Le peintre, M. Godart, lui succède pour la touche finale. Dès le premier coup d’œil, nous sommes conquis. Vingt-cinq ans plus tard, je le revois descendant de sa voiture, vêtu d’une blouse blanche qui lui donne une allure de chimiste ou de grand patron en tournée, sonnant à la porte, courtois avec un soupçon de malice dans le regard. Inconditionnel du blanc sur blanc, ses options s’accordent par avance aux nôtres. Il fera évidemment bien davantage que la peinture, de l’habillage du grenier à la pose de carreaux de caoutchouc dans de garage, de fenêtres, etc. Son fils prendra sa succession, avec la même conscience professionnelle, et nous lui resterons fidèles. L’histoire d’une maison « chanceuse » est aussi l’histoire d’un réseau d’hommes compétents, intuitifs capables de vous suivre pendant des années avec le même sérieux et la même modestie.

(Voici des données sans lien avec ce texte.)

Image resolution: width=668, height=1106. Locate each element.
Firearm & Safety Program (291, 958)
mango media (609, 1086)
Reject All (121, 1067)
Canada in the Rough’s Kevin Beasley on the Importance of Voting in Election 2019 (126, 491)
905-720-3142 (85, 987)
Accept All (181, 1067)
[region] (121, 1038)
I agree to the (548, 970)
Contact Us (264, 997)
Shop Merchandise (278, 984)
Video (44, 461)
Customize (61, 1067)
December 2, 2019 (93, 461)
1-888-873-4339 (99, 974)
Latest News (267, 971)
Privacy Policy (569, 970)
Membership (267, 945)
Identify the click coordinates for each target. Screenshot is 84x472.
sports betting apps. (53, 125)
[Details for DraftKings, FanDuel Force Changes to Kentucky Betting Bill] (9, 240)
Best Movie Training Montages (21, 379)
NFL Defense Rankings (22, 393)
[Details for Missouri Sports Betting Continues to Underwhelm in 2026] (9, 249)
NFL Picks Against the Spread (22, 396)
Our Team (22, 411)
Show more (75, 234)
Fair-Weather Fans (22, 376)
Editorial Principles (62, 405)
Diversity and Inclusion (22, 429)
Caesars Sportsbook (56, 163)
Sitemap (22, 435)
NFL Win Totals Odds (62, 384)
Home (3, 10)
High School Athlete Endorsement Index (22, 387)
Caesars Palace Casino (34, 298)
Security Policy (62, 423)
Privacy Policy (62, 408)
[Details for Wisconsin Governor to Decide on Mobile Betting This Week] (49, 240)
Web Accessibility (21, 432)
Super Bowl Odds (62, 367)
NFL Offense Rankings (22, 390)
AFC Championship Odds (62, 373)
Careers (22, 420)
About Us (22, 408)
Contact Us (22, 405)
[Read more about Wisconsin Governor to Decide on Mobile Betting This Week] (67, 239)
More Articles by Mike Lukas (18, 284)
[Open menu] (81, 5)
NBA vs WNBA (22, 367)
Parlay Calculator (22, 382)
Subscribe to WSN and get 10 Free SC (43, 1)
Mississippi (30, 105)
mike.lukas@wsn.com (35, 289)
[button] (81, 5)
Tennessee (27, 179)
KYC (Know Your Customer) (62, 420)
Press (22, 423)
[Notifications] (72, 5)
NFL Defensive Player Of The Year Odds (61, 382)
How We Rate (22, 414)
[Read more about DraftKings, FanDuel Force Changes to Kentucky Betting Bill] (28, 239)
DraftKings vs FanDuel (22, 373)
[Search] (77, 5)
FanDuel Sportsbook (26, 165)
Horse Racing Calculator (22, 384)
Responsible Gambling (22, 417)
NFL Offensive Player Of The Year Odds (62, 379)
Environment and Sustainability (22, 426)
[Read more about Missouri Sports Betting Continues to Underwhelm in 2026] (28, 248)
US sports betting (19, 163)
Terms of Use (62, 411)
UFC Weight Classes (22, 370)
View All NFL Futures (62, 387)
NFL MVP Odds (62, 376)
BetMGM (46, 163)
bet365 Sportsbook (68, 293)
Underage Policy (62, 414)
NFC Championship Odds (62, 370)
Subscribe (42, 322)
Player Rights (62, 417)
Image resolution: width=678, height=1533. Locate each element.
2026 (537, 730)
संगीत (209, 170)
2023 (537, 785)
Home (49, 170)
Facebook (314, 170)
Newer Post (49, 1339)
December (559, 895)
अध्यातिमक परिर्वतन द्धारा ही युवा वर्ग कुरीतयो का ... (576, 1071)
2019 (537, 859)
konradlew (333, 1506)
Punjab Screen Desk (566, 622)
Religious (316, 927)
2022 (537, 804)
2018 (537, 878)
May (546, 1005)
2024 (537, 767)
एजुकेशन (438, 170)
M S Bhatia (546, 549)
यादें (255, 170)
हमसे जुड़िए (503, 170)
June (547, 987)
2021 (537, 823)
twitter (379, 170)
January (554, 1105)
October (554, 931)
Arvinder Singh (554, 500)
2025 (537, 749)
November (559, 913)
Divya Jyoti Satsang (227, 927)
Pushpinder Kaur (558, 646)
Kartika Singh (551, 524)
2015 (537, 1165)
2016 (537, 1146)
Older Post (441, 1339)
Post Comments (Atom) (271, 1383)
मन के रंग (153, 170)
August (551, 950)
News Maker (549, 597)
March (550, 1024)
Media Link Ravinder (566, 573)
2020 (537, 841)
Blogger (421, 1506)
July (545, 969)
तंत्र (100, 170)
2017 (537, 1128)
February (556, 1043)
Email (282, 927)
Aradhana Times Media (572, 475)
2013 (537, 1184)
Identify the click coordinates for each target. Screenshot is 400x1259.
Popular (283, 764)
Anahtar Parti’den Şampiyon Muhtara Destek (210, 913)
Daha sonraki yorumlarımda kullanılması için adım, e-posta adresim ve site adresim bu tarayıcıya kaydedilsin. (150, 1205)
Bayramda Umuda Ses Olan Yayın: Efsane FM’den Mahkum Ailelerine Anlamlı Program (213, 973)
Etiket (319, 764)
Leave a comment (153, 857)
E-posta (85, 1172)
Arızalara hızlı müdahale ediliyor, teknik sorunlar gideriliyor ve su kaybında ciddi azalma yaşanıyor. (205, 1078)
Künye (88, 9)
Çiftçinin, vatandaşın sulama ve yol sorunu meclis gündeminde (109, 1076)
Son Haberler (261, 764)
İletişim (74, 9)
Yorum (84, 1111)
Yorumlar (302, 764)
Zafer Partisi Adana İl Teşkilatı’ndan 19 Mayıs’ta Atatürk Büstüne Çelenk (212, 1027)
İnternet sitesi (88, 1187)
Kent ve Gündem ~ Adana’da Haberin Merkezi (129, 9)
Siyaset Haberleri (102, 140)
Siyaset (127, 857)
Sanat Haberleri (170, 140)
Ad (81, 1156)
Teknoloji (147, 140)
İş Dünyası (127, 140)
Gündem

La maison, à partir de 1986, commence à vivre sa propre vie, à se développer, à formuler des demandes spécifiques. Nous prenons la mesure de son ampleur (jamais excessive, jamais écrasante de par ses « décrochages » structurels), de ses possibilités. Nous équipons chaque été toujours un peu plus cette « poule de luxe », ainsi que l’a baptisée ma mère, nous y projetons spontanément le style dépouillé de l’appartement parisien, qui fonctionne aussi bien dans cet environnement naturel que dans le huis clos d’un immeuble urbain.
Au rez-de-chaussée, les cadres des fenêtres, peints en noir, s’effacent d’eux-mêmes à contre-jour, de sorte que l’œil se projette instantanément vers le ciel, les arbres, la pelouse. Au grenier, quatre Velux font pénétrer généreusement la lumière sans que la nature fasse intrusion. C’est le lieu idéal pour lire, travailler en silence, à la bonne température, y compris au cœur de l’été.
Telle est la maison où je me rends chaque année, du printemps à l’automne, depuis 25 ans. Elle a vu mes parents vieillir, et ma mère s’enchanter jusqu’à sa dernière année de la retrouver « encore plus grande, encore plus belle que la dernière fois. » Je n’ai jamais quitté cet endroit sans un pincement au cœur et un léger sentiment de trahison.
Depuis l’été 2010, c’est là, au pied d’un bouleau planté tout exprès, que reposent les cendres d’Eva. Cet été-là, j’ai pris la pleine mesure du cadeau qui m’était fait par la chaîne de « bonnes fées » et d’artisans qui présidèrent à l’émergence de ce lieu. Je me suis aussi souvenu d’avoir dit, vers la fin du chantier, adossé à un haut pignon de briques creuses : « Cette maison, il va falloir la faire vivre. » Aujourd’hui, je sens qu’elle s’est constitué sa propre mémoire, et je sais qu’elle vivra aussi longtemps que je pourrai m’en occuper.